Home | About | Sematext search-lucene.com search-hadoop.com
 Search Hadoop and all its subprojects:

Switch to Threaded View
Hive, mail # user - Using Reflect: A thread for ideas


Copy link to this message
-
Re: Using Reflect: A thread for ideas
Edward Capriolo 2013-02-19, 15:09
We could very easily write hive so that a UDF is a piece of groovy
loaded dynamically. This is my go-to system to make things plugable.
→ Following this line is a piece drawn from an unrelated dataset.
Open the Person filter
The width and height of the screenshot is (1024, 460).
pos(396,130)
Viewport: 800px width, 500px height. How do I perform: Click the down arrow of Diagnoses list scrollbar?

On Tue, Feb 19, 2013 at 10:03 AM, John Meagher <[EMAIL PROTECTED]> wrote:
> Another option for this functionality would be to use the Java scripting
> API.  The basic structure of the call would be...
>
> select script( scriptLanguage, scriptToRun, args... )
>
> I haven't seen that in Hive, but something similar is available for Pig.
> Documentation for that is available on
> http://pig.apache.org/docs/r0.9.2/udf.html#js-udfs.  There's also a
> variation in Jira https://issues.apache.org/jira/browse/PIG-1777.
>
>
>
> On Wed, Feb 13, 2013 at 11:38 PM, John Omernik <[EMAIL PROTECTED]> wrote:
>>
>> I stumbled across the little documented reflect function today. I've
>> always known about it, but java scares me if it's not in a cup so I didn't
>> dig.  Well today I dug, and found an awesome use case for reflect (for me)
>> and wanted to share.  I also thought it would be nice to validate some
>> thoughts I had on reflect, and how we could possibly share ideas on reflect
>> so that folks could get more use out of this great feature of hive.
>>
>> Here's my example: A simple URL decode function:
>>
>> select url, reflect('java.net.URLDecoder', 'decode', url, 'utf-8') as
>> decoded_url from logs
>> Basically I am using the decode function of the java.net.URLDecoder class.
>> Pretty awesome, works great, no files to distribute either.  Even works
>> through JDBC!
>>
>> Ok that being said, I realized now that the function I am trying to call
>> has to return data in a simple data type.  For example, I struggle to come
>> up with a simple reflect() for making an Hex MD5 out of a string because the
>> built in function return an object, which have methods that can return what
>> I am looking for. Which is great, but then I have to compile java code,
>> distribute a jar, and then run the code. I am looking for simple like the
>> URLDecoding function.
>>
>> I love this reflect feature, but I think it's probably underutilized due
>> to the perceived usability issues for beginners.  So that leads me to my
>> next thought. What if we brain storm here handy functions in Java that are
>> not included in the standard hive language, that make the transition to hive
>> well using the reflect function and the show an example of it's use? I went
>> first with my URLDecode, and obviously will be looking for more, but have
>> you seen some examples that we neat and worked well for you? Can you share?
>>
>> Perhaps if we get enough examples we could roll some of these into a wiki
>> page on the hive wiki that folks can use to get over the "perceived"
>> complexity of using java reflect?
>>
>> Thanks to those who have worked hard to implement features like this, it
>> is truly awesome.
>
>